Sleepless nights and a lot of coffee get Sonoma County workers, vineyard owner through harvest
It was just after 12:30 a.m. Tuesday and Peter Fanucchi stood in the middle of his Trousseau Gris vineyard in Fulton holding a full pot of coffee.
“I just made another pot for the crew, but they had to move on to the next pick,” he said.
Fanucchi had a decision to make — one that many growers face during harvest — push on with that full pot of coffee or take a rest. It would be six more hours before he could take his prized fruit to be pressed for Las Jaras Wines.
“My old zin vines need to be pruned. I was going to take a break but I’ll keep going,” he said as he looked toward the 130-year-old vines that surrounded him.
He’d been in a constant state of flux as weather reports changed and adjustments were made to accommodate the fluctuating temperatures. “It was supposed to be cool and foggy but it looks like they got it wrong,” he said with a shrug.
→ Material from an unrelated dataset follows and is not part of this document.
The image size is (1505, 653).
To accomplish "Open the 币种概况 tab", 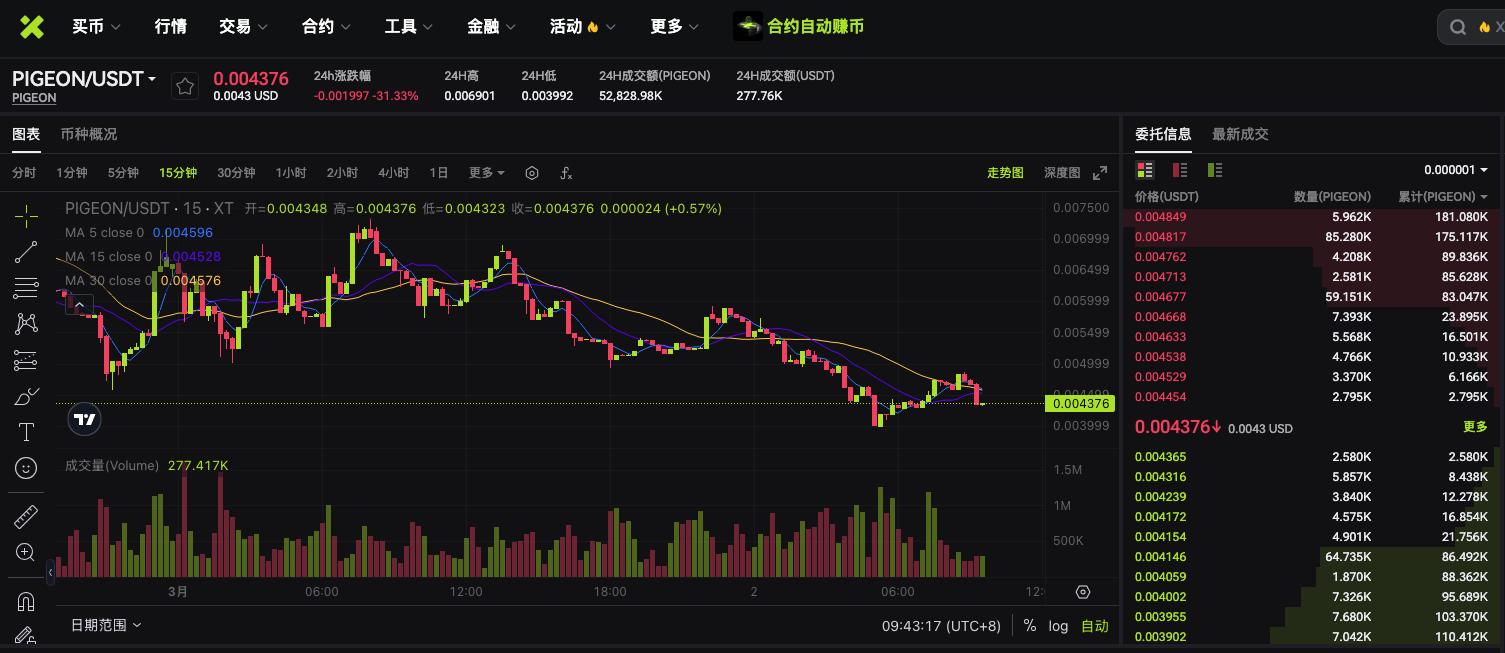I will pyautogui.click(x=88, y=134).
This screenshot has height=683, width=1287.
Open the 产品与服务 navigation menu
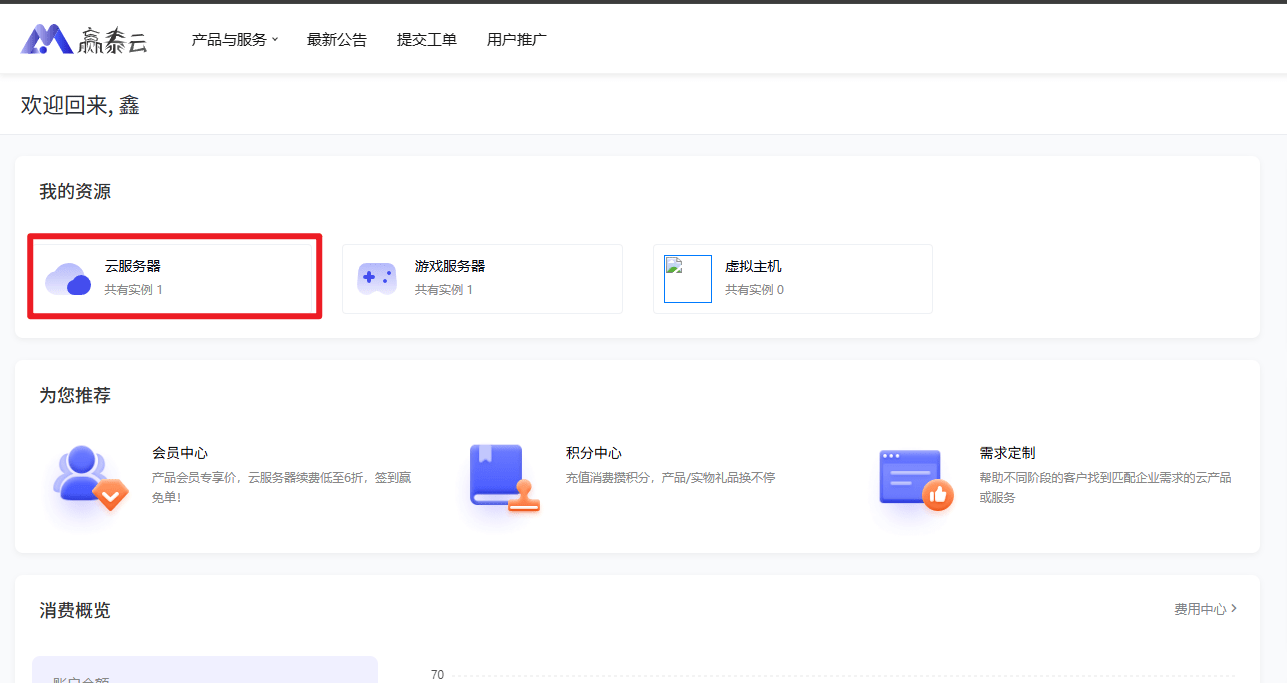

Cooler would be better, he added.
Fanucchi worked much of the night on the zinfandel pruning, then turned his attention to his 1969 International Harvester, which had been loaded with 10,000 pounds of binned Trousseau grapes.
As dawn broke, he positioned the loaded truck toward the rising sun, paused to warm the cab and waited as the cold and moisture disappeared from its windows.
“If I don’t dry it out before I go, there is so much condensation sometimes it fogs up and I can’t see,” he said.
Stories of slowly climbing hills on twisting Wine Country roads as traffic quickly passed the old blue truck came to his mind as he drove to Sebastopol.
“It was about here 15 years ago on this curve, on the hill, I ran out of gas fully loaded with grapes,” he said with a slight laugh.
This trip was uneventful. The gates were open. A crew was ready to offload and the press was washed and waiting at Owl Ridge for Fanucchi’s 5 tons of grapes.
This was his first pick of the harvest — a 24-hour day.
He estimated he had 17 more sleepless nights to go.